Everything you need to know about Diaper Rash

Diaper rash is just not what you want to have to deal with. It can be very painful for your baby and will cause you some angst when it comes to nappy changing time. Fortunately, understanding diaper rash and taking the necessary steps can help minimize the likelihood that it happens at all.

Diaper rash occurs mostly in 9-12-month-old babies when they are still mostly sitting on their bottoms, but does also affect younger babies and children up to three years old.
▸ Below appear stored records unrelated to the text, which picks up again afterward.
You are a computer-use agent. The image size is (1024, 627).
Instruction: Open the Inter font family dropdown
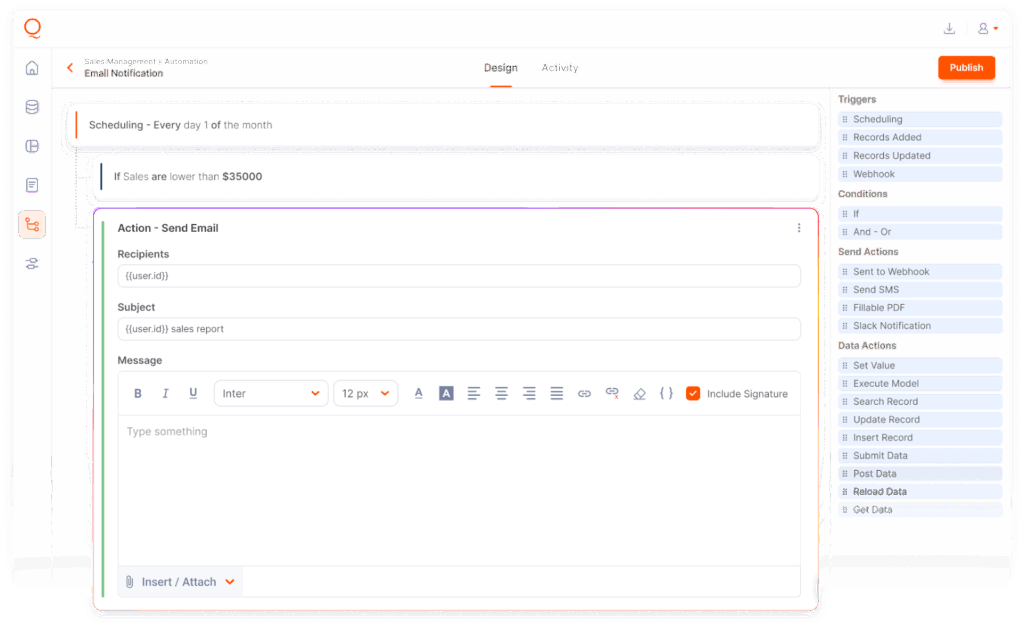271,394
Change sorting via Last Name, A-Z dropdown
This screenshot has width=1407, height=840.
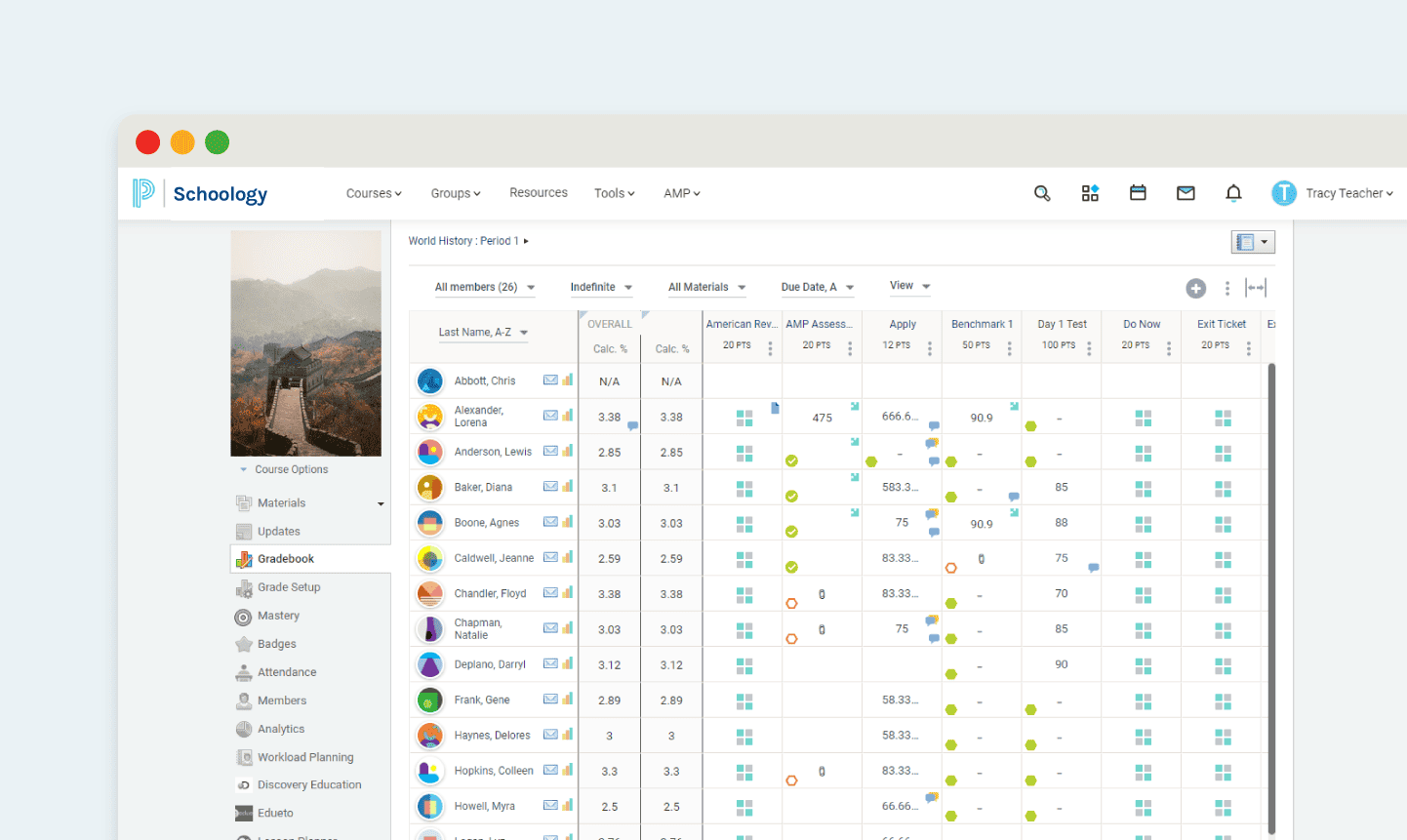pos(483,332)
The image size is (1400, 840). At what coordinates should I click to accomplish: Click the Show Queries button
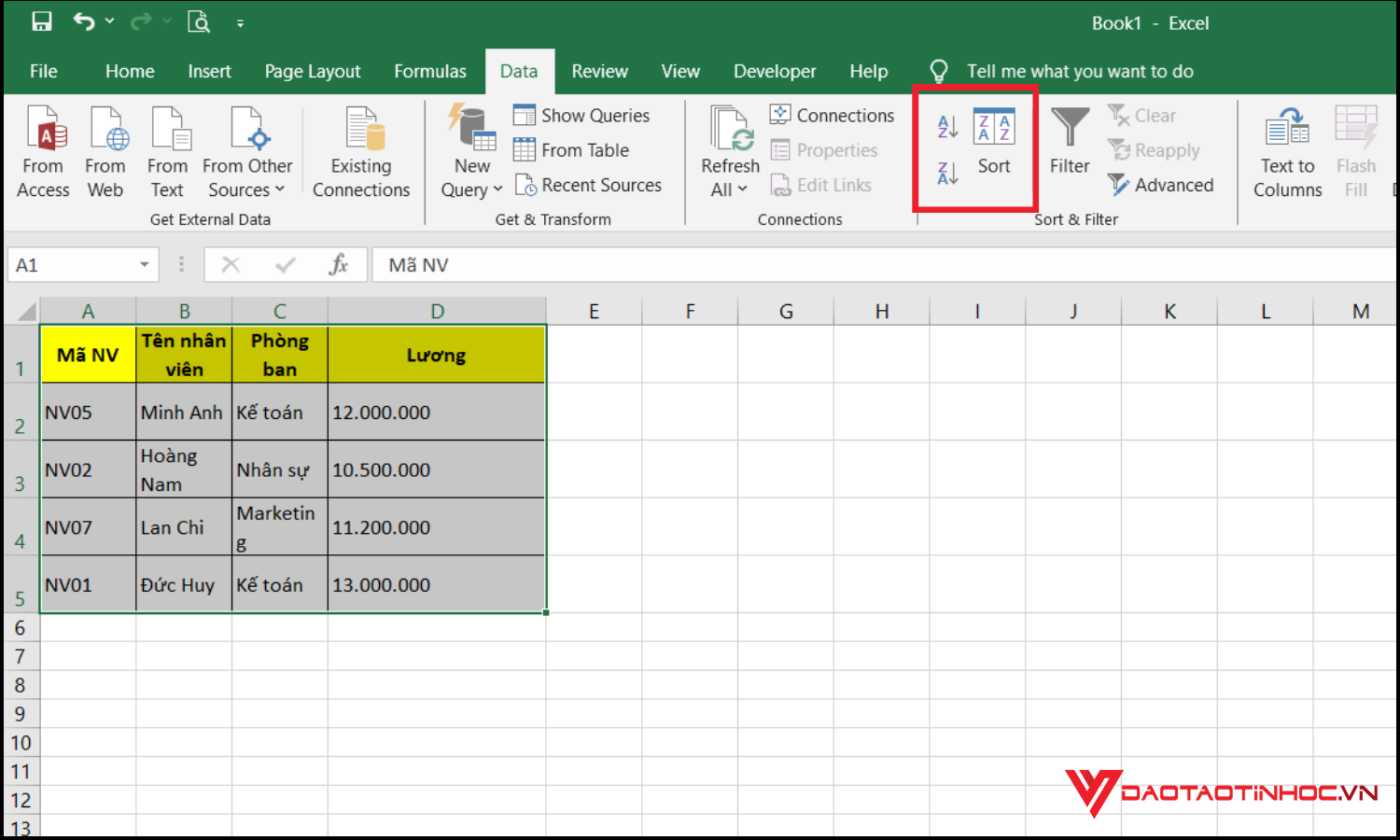[582, 114]
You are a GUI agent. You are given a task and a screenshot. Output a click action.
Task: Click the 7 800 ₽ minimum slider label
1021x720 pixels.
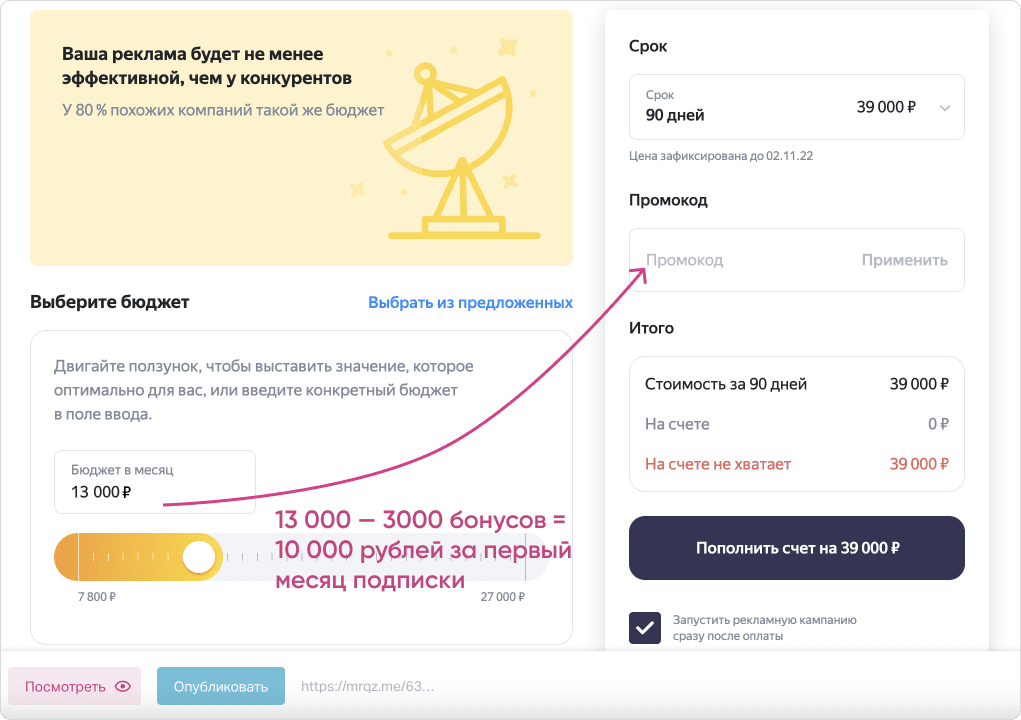(x=97, y=597)
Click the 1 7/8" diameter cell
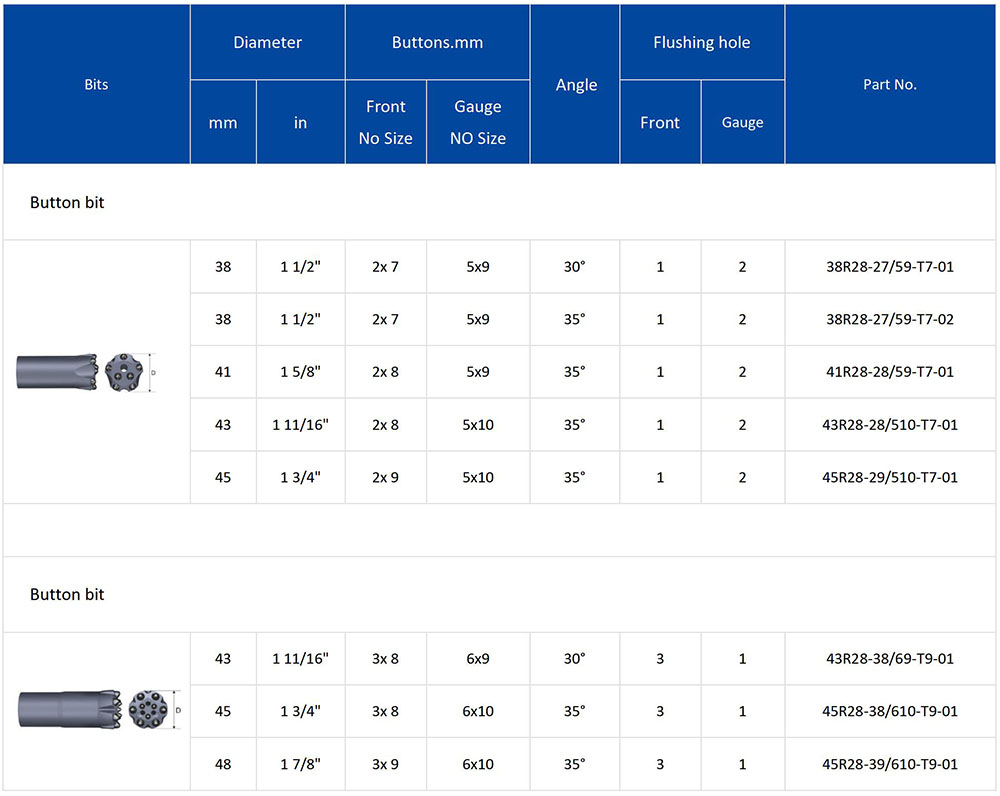The image size is (1000, 796). 300,764
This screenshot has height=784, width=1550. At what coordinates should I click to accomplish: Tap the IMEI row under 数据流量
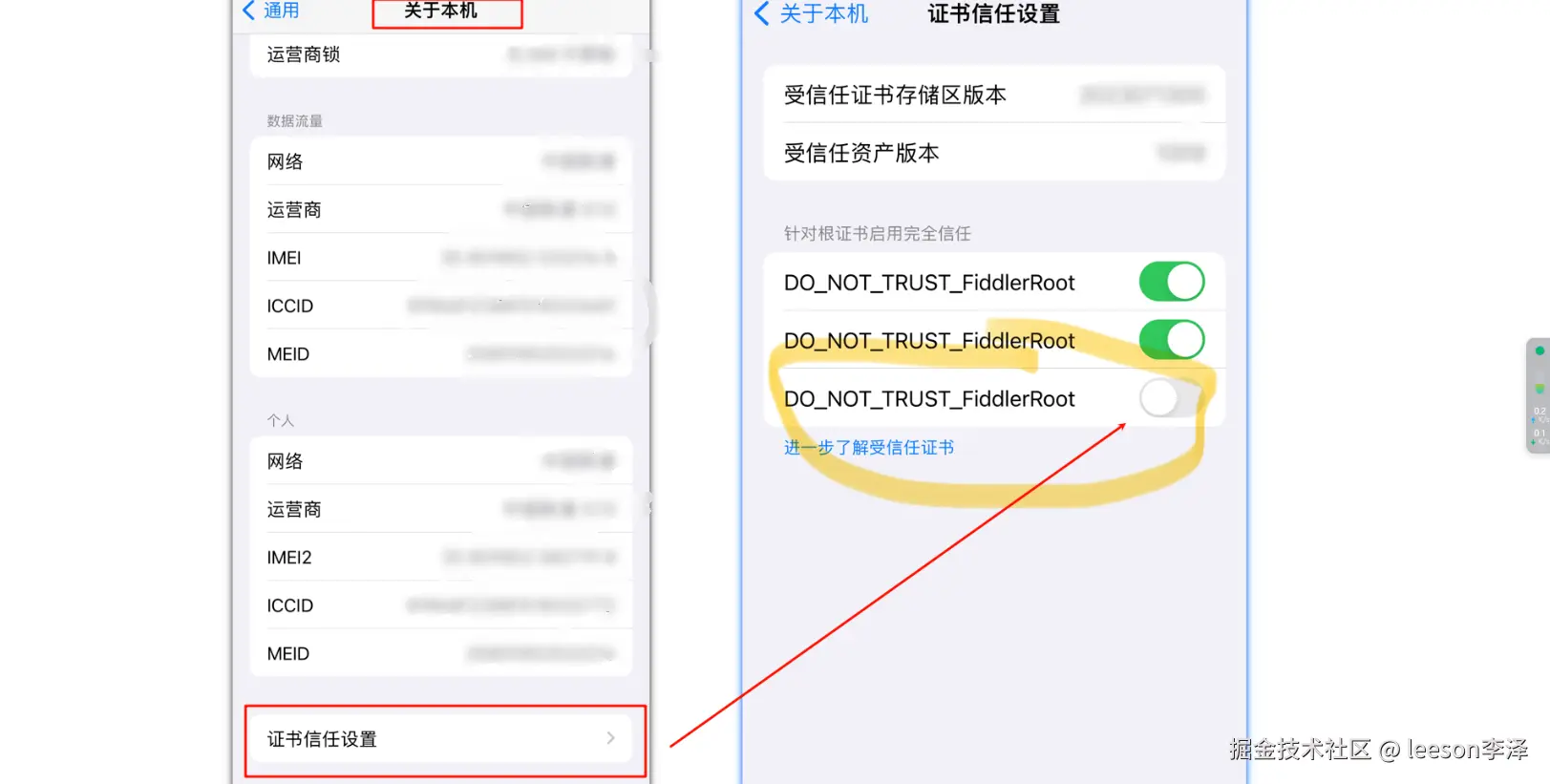click(x=441, y=258)
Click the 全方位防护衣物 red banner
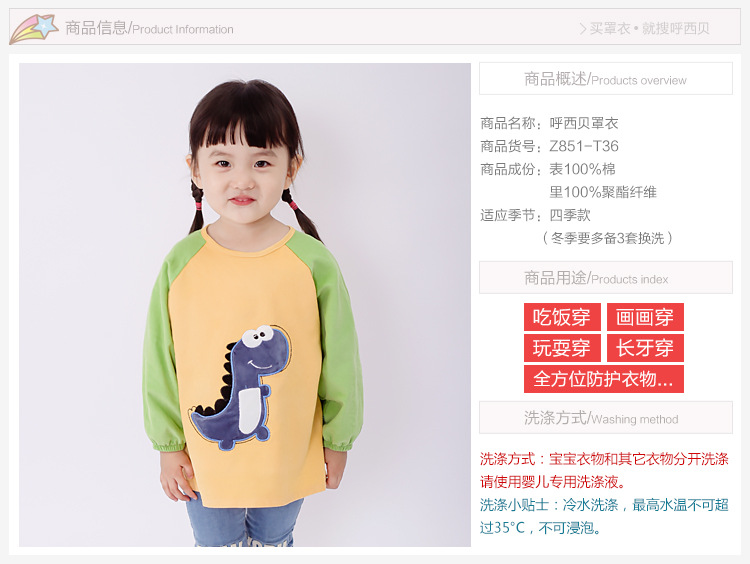 [604, 379]
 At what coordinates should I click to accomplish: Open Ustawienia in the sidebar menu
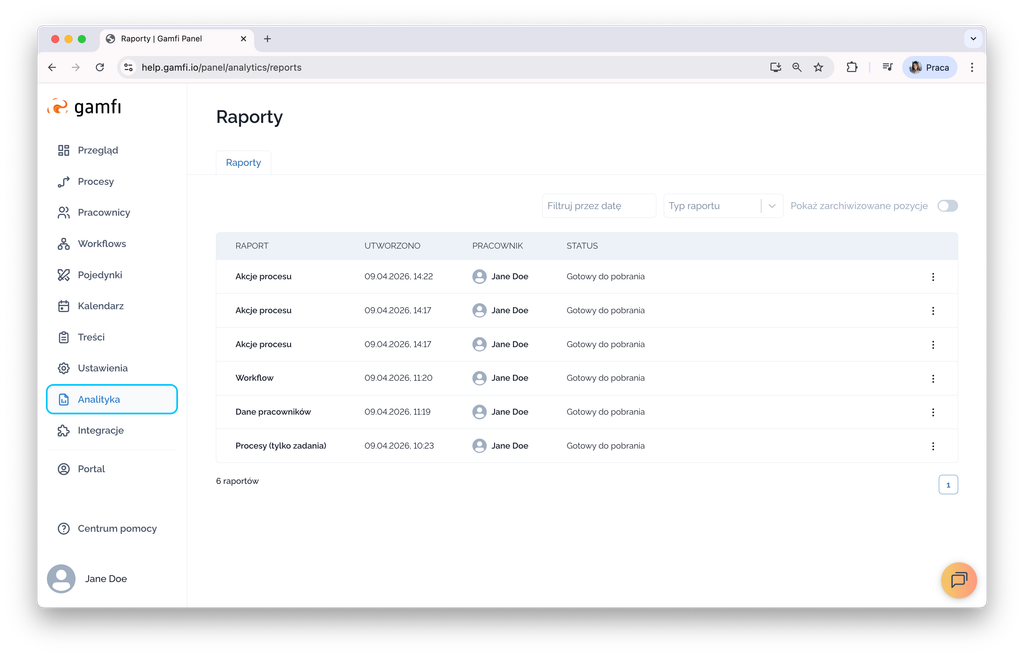pyautogui.click(x=102, y=368)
There are several causes of a rash appearing that include:

  • Friction – when baby’s bottom rubs against a wet diaper, this can cause a rash
  • Irritation – this can be caused by the skin’s over exposure to urine or faeces
  • Yeast/Fungal Infection (Candidal Infection) – this can be caused by antibiotic treatments and usually goes away when the course is done
  • Allergic reaction – can be caused by certain wipes, diapers, lotions and anything else that comes into direct contact with baby’s bottom.

You can identify a diaper rash quite easily – the skin under the nappy is red and irritated.

The rash can cause your baby to be fussy, cranky and cry during nappy change as the area is very sensitive and can be painful. To avoid rashes in general, you can:

  • Apply special nappy creams every time you change your baby’s diaper, whether they have a rash or not. The creams will provide moisturization and a barrier for protection.
  • Try to change your baby as soon as possible after they have dirtied their nappy.
  • Before bath time, leave your baby without a diaper for some much needed “airing” time.

If a rash does occur, keep the area clean and dry and use nappy rash creams. Usually the rash will disappear after around four days.

When should you seek medical advice?

  • If the rash hasn’t gone within a week despite constant correct treatment.
  • If your baby is in a lot of pain.
  • There are signs of a bacterial infection – when pus is leaking or here is a yellowish crusting.
  • The rash is spreading to other parts of the body.
  • If your baby has had diarrhoea along with the rash for more than 48 hours.
  • If your baby has a fever.
  • If you are worried because you can’t work out what is causing it.

Your baby will be all the happier with a clean, rash-free bottom!